Stewart Brown, editor The Oxford Book of Caribbean Short Stories

 

 

Barbara Jenkins writes about the experiences of a personal and family-centred life in Trinidad with great psychological acuteness, expanding on the personal with a deep awareness of the economic, social and cultural contexts of that experience. She writes about a childhood and youth located in the colonial era and an adult life that began at the very point of Trinidad’s independent nationhood, a life begun in considerable poverty in a colonial city going through rapid change. It involves a family network that connects to just about every Trinidadian ethnicity and their respective mixtures. It is about a life that expanded in possibility through an access to an education not usually available to girls from such an economically fragile background. This schooling gave the young Barbara Jenkins the intense experience of being an outsider to Trinidad’s hierarchies of race and class. She writes about a life that has gender conflict at its heart, a household where her mother was subject to beatings and misogynist control, but also about strong matriarchal women. As for so many Caribbean people, opportunity appeared to exist only via migration, in her case to Wales in the 1960s. But there was a catch in the arrangement that the years in Wales had put to the back of her mind: the legally enforceable promise to the Trinidadian government that in return for their scholarship, she had to return. She did, and has lived the rest of her life to date in Trinidad, an experience that gives her writing an insider/outsider sharpness of perception.

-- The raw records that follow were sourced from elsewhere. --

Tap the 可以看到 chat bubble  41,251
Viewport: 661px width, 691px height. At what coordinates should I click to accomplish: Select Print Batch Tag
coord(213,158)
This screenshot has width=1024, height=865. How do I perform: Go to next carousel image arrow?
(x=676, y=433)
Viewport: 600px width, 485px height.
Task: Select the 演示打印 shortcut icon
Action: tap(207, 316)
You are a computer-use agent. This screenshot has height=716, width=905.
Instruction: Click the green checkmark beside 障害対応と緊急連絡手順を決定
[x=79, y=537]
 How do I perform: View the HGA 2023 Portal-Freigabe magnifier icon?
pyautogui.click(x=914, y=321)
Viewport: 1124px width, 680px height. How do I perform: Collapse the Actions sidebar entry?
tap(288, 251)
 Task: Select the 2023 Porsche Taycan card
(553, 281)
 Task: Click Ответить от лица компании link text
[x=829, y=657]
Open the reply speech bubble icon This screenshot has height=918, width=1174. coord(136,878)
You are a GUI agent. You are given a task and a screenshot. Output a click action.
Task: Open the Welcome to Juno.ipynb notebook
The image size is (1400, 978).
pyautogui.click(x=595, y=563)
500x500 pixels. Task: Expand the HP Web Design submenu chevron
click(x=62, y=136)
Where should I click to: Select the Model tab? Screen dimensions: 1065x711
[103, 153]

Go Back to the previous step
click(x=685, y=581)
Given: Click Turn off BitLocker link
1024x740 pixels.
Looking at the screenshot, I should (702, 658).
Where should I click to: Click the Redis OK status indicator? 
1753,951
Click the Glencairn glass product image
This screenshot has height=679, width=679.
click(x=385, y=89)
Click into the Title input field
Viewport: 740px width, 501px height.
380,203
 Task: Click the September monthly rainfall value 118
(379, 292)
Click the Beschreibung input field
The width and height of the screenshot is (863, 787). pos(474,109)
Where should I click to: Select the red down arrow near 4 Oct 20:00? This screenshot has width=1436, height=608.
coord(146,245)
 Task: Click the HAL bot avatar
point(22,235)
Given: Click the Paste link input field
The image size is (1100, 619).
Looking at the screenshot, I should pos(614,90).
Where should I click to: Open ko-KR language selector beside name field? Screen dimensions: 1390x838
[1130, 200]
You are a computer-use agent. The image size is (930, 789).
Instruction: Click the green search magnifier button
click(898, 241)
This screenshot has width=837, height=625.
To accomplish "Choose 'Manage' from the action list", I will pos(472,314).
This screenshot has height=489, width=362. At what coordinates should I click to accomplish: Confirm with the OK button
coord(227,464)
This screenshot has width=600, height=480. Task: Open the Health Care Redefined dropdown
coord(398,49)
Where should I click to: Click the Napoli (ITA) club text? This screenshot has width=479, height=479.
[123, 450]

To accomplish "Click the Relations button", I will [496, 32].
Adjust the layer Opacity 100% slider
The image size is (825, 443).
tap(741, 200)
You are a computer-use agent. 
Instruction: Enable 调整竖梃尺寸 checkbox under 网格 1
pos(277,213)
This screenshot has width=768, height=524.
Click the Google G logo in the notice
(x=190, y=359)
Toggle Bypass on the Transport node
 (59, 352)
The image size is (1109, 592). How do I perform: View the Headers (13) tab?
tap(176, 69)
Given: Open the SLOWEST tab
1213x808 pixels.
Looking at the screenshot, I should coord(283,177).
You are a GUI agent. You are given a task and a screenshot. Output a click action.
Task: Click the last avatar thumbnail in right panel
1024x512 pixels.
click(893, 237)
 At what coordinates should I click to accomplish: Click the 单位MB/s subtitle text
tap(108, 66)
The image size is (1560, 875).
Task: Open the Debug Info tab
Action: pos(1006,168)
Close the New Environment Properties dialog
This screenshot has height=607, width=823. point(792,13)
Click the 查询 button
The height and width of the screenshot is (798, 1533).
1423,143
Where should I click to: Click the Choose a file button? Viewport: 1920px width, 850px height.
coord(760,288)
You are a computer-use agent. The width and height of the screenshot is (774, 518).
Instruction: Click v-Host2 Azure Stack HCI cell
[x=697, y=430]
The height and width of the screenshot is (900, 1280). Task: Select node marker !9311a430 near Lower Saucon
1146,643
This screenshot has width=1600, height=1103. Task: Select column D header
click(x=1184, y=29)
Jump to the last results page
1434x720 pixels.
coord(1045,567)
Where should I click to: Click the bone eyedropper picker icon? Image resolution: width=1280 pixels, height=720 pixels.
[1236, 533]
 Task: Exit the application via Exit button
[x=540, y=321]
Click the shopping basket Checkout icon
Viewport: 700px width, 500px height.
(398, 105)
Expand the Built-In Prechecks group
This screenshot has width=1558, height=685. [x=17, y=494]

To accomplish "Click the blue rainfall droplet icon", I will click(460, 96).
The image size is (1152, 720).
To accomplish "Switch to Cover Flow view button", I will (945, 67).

This is writing that displays wit, empathy, a questioning spirit, a vivid sense of place and an unerring capacity for finding the telling detail.  The scope of the material takes the reader deep into both a personal story and one that throws so many different searchlights into the character of Trinidadian society through time. This is a book that will offer enlightenment to Trinidadians about themselves and tell a story with universal resonances for many readers.

 

Variations

Barbara Jenkins

Barbara Jenkins was born in Trinidad. She began writing in her seventies, and is the author of a novel, a collection of short stories and now a memoir, The Stranger Who Was Myself. She has won awards including the Commonwealth Short Story Prize (Caribbean Region), the Wasafiri New Writing Prize, The Canute Brodhurst Prize, the Small Axe short story competition, My African Diaspora Short Story Contest and a Guyana Prize for Literature.